- **REQUIREMENT**:
Report the count of lines containing the word "computer" in these records, with no other text.

BEGIN ENTRIES SHOWN

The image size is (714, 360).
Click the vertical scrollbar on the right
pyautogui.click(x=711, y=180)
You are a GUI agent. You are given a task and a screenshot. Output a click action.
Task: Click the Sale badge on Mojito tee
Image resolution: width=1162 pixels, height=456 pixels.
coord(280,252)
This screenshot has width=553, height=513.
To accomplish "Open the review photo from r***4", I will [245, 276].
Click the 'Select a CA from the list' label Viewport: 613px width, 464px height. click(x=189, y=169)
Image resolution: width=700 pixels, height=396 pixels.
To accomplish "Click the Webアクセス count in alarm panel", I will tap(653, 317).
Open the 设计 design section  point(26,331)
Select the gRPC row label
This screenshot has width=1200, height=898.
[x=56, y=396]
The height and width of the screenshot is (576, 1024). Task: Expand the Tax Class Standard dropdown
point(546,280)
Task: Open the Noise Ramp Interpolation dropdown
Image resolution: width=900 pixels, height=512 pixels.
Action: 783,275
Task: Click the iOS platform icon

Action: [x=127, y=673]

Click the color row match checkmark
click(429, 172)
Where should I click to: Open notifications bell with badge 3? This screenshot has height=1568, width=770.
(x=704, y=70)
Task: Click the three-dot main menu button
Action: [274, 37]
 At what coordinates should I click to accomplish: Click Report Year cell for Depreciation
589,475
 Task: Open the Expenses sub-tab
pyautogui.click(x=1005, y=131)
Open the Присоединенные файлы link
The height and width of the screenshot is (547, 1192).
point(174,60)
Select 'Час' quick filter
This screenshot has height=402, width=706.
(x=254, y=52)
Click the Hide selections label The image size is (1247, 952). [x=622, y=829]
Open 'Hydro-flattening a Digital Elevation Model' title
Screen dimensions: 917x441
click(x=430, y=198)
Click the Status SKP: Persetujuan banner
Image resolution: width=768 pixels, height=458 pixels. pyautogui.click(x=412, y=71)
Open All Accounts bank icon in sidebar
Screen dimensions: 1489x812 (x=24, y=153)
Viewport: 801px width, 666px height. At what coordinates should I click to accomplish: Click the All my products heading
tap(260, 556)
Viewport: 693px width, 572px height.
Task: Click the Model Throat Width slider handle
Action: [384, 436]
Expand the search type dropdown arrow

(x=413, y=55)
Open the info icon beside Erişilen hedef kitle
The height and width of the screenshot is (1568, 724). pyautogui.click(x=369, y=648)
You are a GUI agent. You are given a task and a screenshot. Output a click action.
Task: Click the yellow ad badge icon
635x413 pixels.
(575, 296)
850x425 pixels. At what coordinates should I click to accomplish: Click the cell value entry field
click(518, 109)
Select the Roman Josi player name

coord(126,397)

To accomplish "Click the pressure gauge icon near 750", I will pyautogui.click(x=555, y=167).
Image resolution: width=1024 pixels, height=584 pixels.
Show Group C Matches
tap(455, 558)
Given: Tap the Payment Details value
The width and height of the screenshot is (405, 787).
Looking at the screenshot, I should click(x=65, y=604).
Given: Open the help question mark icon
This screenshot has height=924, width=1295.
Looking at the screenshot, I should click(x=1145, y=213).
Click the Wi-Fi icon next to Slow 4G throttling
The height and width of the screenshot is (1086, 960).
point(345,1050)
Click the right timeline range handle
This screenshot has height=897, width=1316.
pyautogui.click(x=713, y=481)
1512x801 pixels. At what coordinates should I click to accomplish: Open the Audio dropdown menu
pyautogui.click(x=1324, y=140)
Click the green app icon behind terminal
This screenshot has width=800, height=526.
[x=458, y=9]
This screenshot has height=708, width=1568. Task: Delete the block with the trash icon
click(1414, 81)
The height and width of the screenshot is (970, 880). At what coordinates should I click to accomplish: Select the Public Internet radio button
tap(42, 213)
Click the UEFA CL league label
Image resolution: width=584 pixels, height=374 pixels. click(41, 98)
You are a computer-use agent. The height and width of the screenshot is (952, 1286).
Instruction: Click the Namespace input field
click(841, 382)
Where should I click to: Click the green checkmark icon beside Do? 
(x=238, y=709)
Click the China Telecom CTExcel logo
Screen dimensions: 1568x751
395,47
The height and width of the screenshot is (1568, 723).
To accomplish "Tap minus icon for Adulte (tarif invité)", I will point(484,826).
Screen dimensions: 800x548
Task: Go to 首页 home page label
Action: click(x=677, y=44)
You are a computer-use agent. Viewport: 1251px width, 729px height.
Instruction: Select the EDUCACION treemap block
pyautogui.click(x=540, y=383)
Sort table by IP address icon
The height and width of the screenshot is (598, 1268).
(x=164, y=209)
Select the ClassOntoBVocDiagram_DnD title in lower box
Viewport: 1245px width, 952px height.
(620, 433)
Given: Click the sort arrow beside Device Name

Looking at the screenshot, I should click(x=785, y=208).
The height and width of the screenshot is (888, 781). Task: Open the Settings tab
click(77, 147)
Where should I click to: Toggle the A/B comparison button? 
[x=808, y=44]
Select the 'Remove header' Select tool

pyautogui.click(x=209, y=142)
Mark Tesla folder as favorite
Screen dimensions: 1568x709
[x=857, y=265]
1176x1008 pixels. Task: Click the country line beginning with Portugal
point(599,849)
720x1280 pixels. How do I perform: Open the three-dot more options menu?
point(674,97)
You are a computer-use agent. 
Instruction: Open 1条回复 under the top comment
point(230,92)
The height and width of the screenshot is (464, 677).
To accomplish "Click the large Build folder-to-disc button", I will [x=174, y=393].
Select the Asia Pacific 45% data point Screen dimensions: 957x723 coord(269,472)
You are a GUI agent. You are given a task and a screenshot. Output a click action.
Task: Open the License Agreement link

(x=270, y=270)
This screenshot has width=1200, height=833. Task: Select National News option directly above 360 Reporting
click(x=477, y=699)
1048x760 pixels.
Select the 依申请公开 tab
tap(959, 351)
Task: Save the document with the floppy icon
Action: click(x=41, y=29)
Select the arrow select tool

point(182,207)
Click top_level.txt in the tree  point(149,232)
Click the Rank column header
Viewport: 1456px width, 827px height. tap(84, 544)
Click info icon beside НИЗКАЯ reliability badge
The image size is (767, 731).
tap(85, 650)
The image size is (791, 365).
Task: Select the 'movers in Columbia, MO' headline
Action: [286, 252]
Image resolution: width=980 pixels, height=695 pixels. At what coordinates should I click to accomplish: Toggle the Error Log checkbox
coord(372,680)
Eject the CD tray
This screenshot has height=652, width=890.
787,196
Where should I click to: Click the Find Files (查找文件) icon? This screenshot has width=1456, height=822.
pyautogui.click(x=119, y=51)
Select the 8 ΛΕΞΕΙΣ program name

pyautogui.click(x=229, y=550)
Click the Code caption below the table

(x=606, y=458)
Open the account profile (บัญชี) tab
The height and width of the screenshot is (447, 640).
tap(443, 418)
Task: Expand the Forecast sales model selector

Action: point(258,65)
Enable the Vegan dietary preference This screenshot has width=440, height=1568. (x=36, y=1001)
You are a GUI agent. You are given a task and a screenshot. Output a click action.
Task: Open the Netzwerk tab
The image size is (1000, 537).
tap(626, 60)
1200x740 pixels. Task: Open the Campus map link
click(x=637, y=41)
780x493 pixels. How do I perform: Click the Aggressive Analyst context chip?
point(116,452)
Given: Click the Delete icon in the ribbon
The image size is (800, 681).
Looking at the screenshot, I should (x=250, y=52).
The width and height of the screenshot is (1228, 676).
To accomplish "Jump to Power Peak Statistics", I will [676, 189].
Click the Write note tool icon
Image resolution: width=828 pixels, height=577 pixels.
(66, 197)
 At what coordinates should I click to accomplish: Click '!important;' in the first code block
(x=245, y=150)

END ENTRIES SHOWN

- **ANSWER**:
3